Bill Clinton has capitulated to the right wing on just about everything he possibly could in the course of his presidential term. He agrees with the Republicans on a "balanced budget" using their economic figures and based on a wholesale dismantling of federal social-service programs and massive cuts in Medicare and Medicaid. But so far even that's not enough for the profit-crazed ruling class--or at least the wing of it whose representatives are now in the majority on Capitol Hill. So they're bringing out every weapon in their arsenal against a White House they still view as way too liberal.

That explains the attacks on Hillary Rodham Clinton. The Whitewater hearings have now been under way for longer than any other special committee in Congressional history. And for what? To "investigate" business dealings that took place before Clinton became president and by someone who is not herself a public official. Even if the worst allegations are true, the Whitewater affair amounts to a minor, rather run- of-the-mill case of small-time lawyerly corruption--the sort of thing that is pure business as usual in ordinary circumstances. The fact that the chief inquisitor is Sen. Al D'Amato, a buffoonish reactionary thug who has somehow survived repeated charges of major corruption, makes it even clearer that this is no matter of principle.

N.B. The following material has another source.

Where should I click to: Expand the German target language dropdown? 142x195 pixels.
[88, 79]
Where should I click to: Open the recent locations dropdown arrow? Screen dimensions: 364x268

The campaign against Hillary Clinton is blatantly sexist, even misogynist. This is a woman, after all, who dared to enter the public debate and claim her right to play a policy-making role regarding health care. Of course, her proposals were designed to maintain the insurance industry's profits; they did not in any way address the fundamental problems of health care under capitalism. And she lost--the whole health-care issue was utterly buried. Yet the right wing can't forgive her.

Neither Hillary Clinton nor her husband represents the workers and oppressed of this country. The working-class and progressive movement need waste no sympathy on them. But it's important to clearly understand Whitewater for what it is: the forces of political reaction pressuring the Democrats to move even further to the right--and while they're at it, punishing a woman who stepped beyond her wifely station.